What this task involves: Output exactly, and only, the stretch of lines beginning at the line with "Click Ideariihi topic cell in Ryhmä 3" and ending at the last line of the listing below. Drop the pictures.
----------
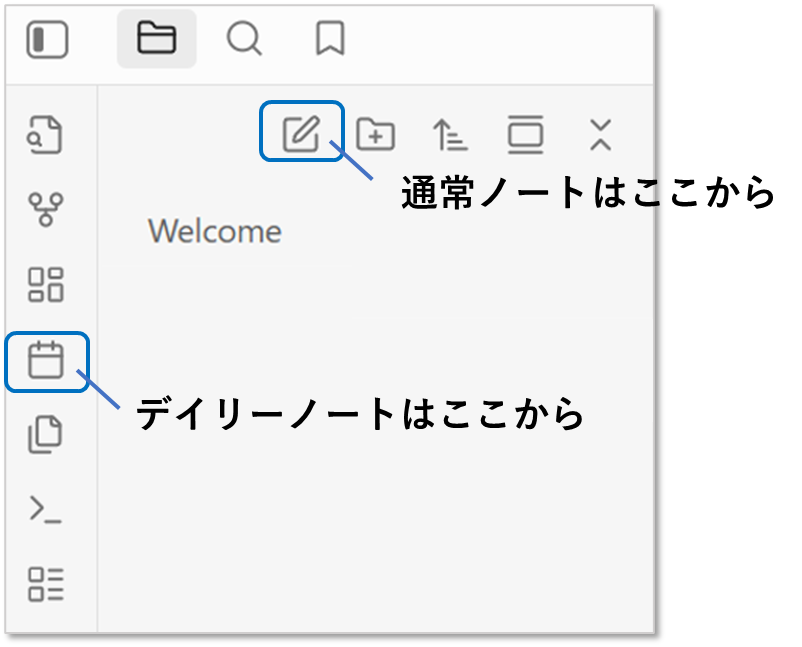The image size is (802, 647).
Task: Open the command palette icon
Action: pyautogui.click(x=46, y=509)
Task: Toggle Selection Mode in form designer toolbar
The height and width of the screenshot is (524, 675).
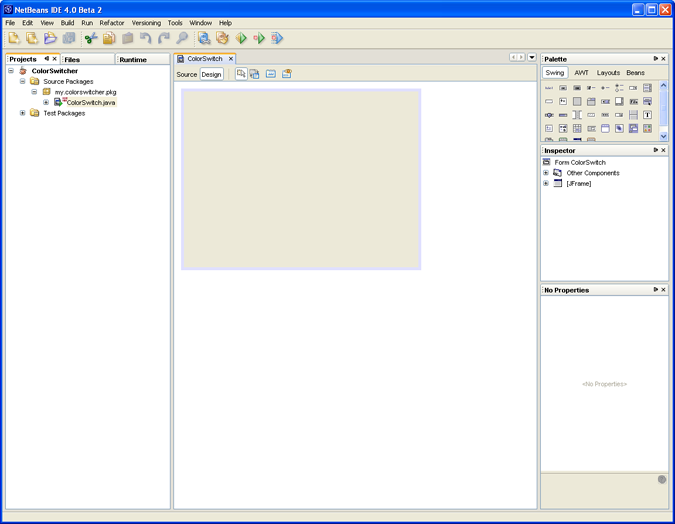Action: click(x=241, y=74)
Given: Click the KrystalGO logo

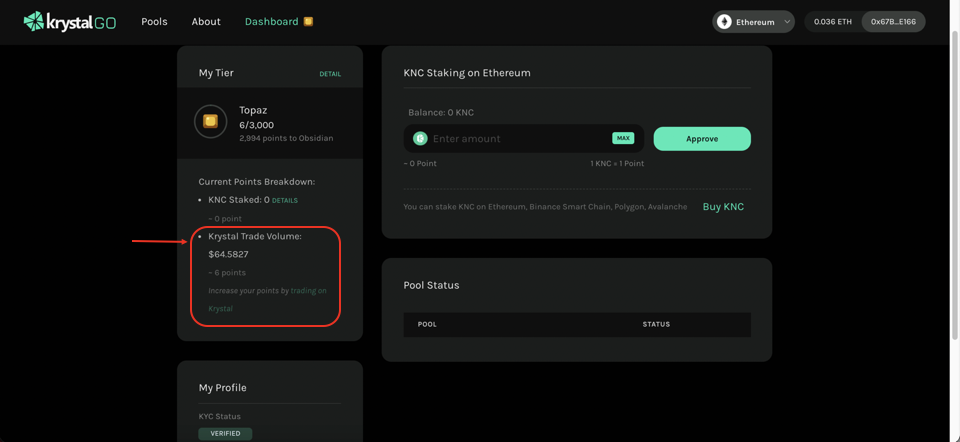Looking at the screenshot, I should (x=70, y=22).
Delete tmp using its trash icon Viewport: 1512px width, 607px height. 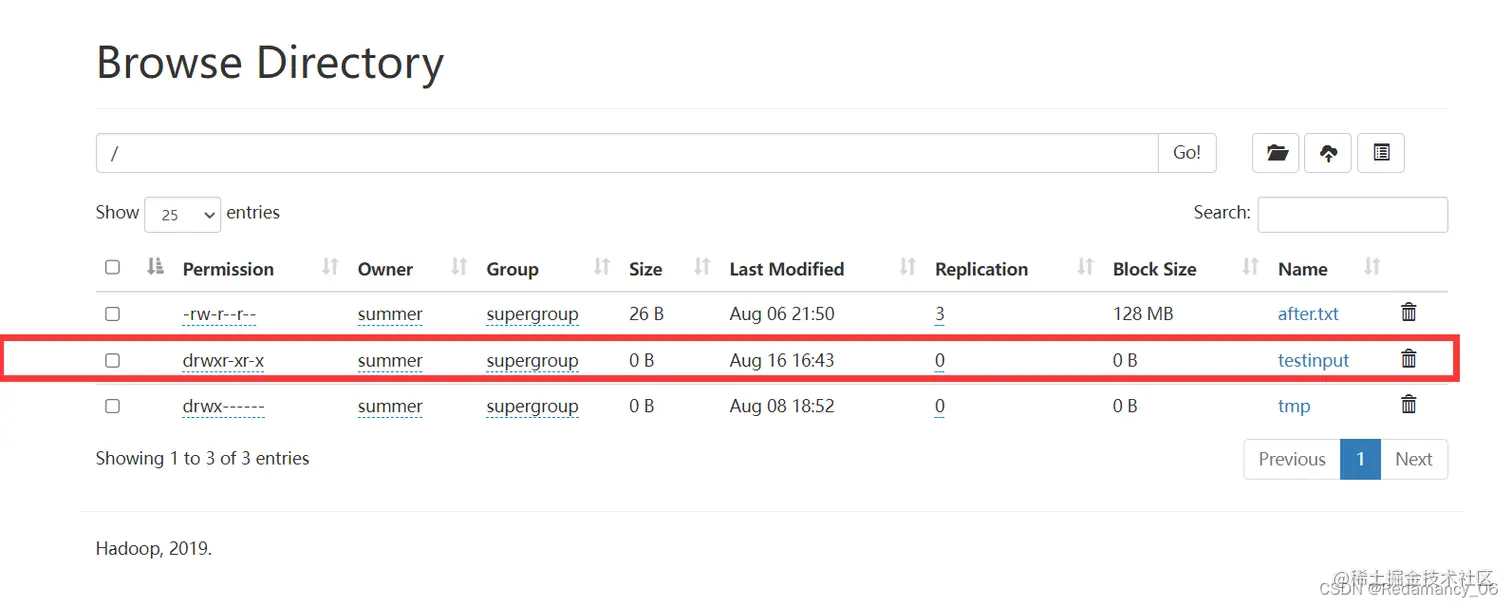pos(1409,404)
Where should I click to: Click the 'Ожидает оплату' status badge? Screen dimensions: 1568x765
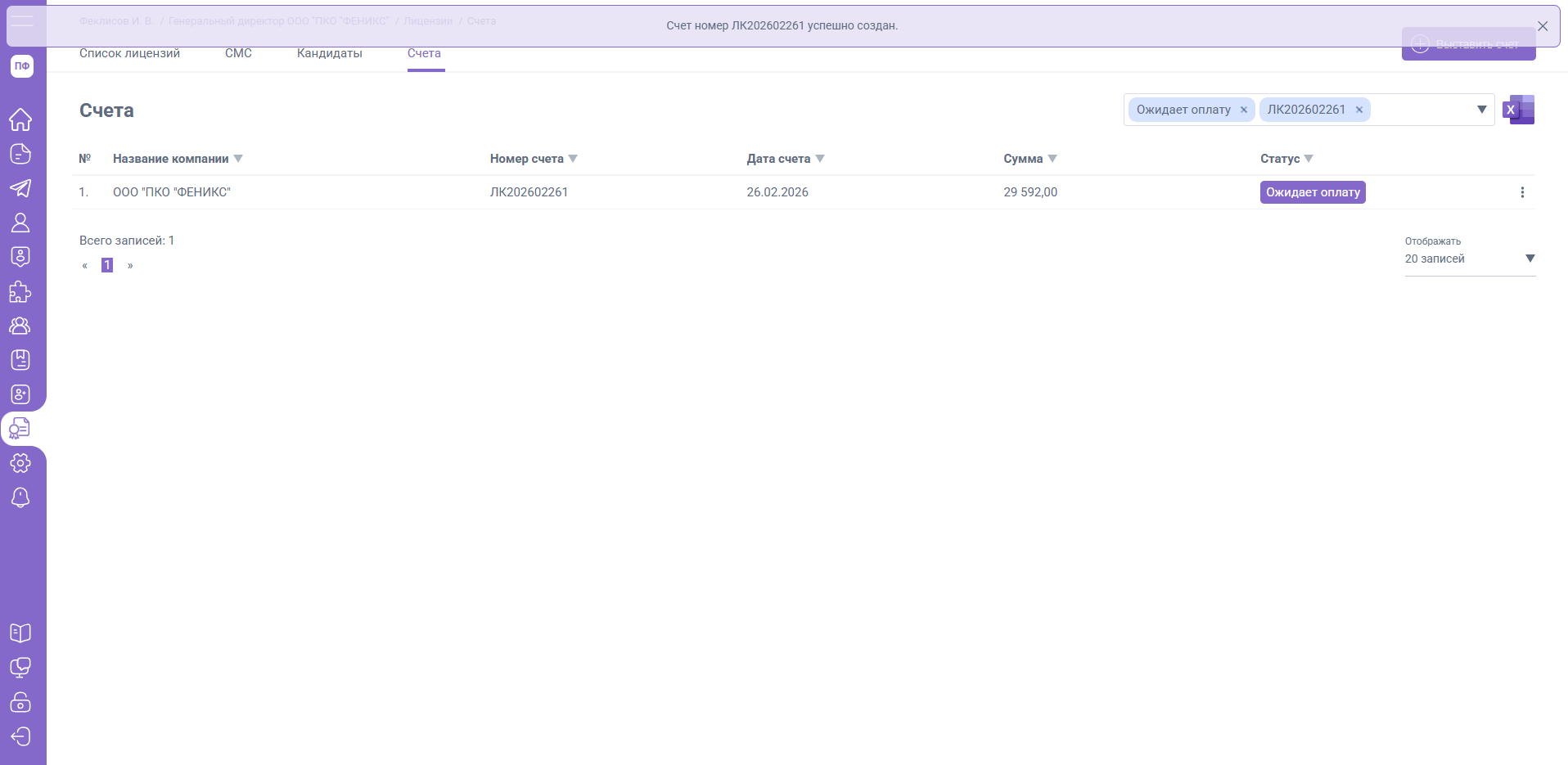point(1312,192)
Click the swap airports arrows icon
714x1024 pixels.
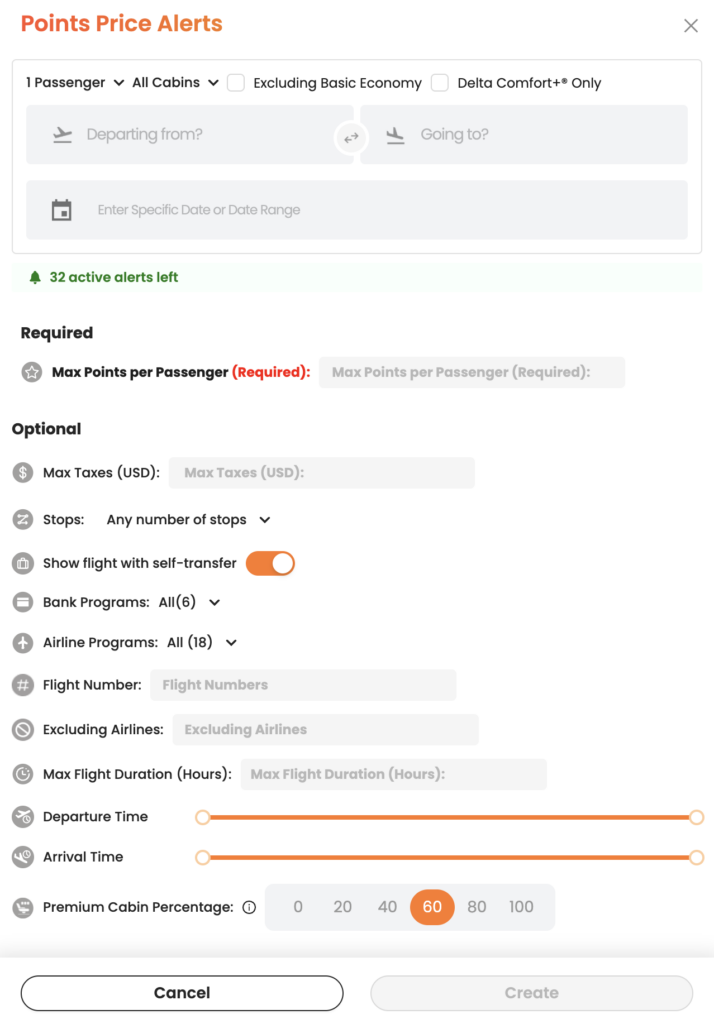pyautogui.click(x=351, y=138)
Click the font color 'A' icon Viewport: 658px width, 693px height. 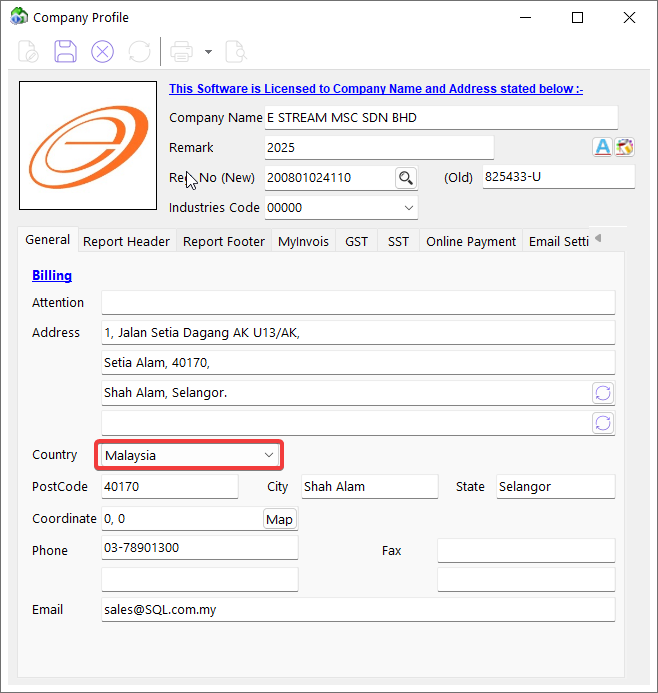(x=602, y=147)
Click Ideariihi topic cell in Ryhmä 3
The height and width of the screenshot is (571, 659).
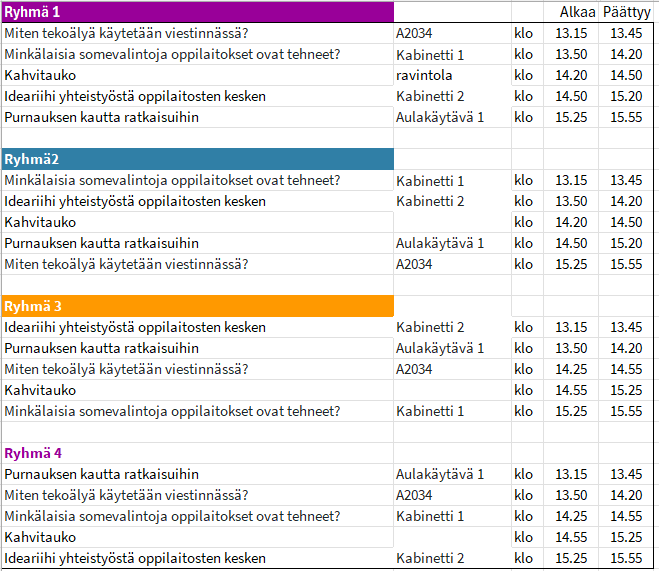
----------
Your solution:
Click Ideariihi topic cell in Ryhmä 3
The height and width of the screenshot is (571, 659).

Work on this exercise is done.